L’elenco delle distruzioni e dei danni conferma la prevalente intenzione di colpire le strutture del porto, il silurificio Moto Fides in via Salvatore Orlando e l’Anic, anche se con scarsi risultati. Presso la Stazione marittima furono gravemente danneggiati 4 carri merci, ma l’efficace intervento dei vigili del fuoco riuscì ad arginare il vasto incendio divampato nella zona portuale, mentre presso l’ANIC bruciarono alcuni depositi di petrolio e annessi baraccamenti. Lo stabilimento del Gommificio italiano in via delle Sorgenti andò completamente distrutto dalle fiamme; danneggiate anche alcune strutture produttive minori: i cortili dello stabilimento Fornace, la fabbrica della Borotalco sul Pontino, un laboratorio di dolciumi in via Pompilia.
Le perdite umane apparvero contenute, ma con un risvolto tragico: su 44 morti ben 43 vennero raccolte presso l’Istituto Maddalena, quarantuno bambini e due suore. Le persone ferite furono appena una decina, mentre invece gli edifici andati distrutti o lesionati più o meno gravemente apparvero molti – secondo i resoconti del Genio Civile rispettivamente 150 e 380 – sul Voltone, a Torretta, sugli Scali delle Cantine e in via Erbosa (l’attuale via Solferino) ma anche nei quartieri periferici di Sorgenti e Salviano, forse coinvolti per la prossimità di stabilimenti o per l’adiacenza della linea ferroviaria.

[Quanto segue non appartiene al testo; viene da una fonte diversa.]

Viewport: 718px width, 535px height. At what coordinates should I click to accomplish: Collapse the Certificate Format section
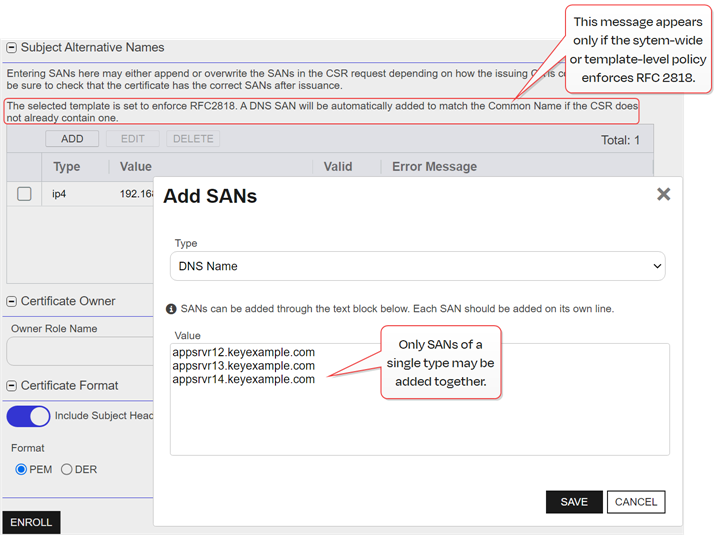12,385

Colpito, inspiegabilmente – se non per la ferrovia – pure il borgo di Quercianella.
La città venne inoltre completamente paralizzata dalla distruzione dei servizi: acquedotto, energia elettrica, gas, linee telefoniche; gravemente colpito anche il palazzo delle Poste in piazza Carlo Alberto (l’attuale piazza della Repubblica).
Purtroppo, il peggio per Livorno doveva ancora venire.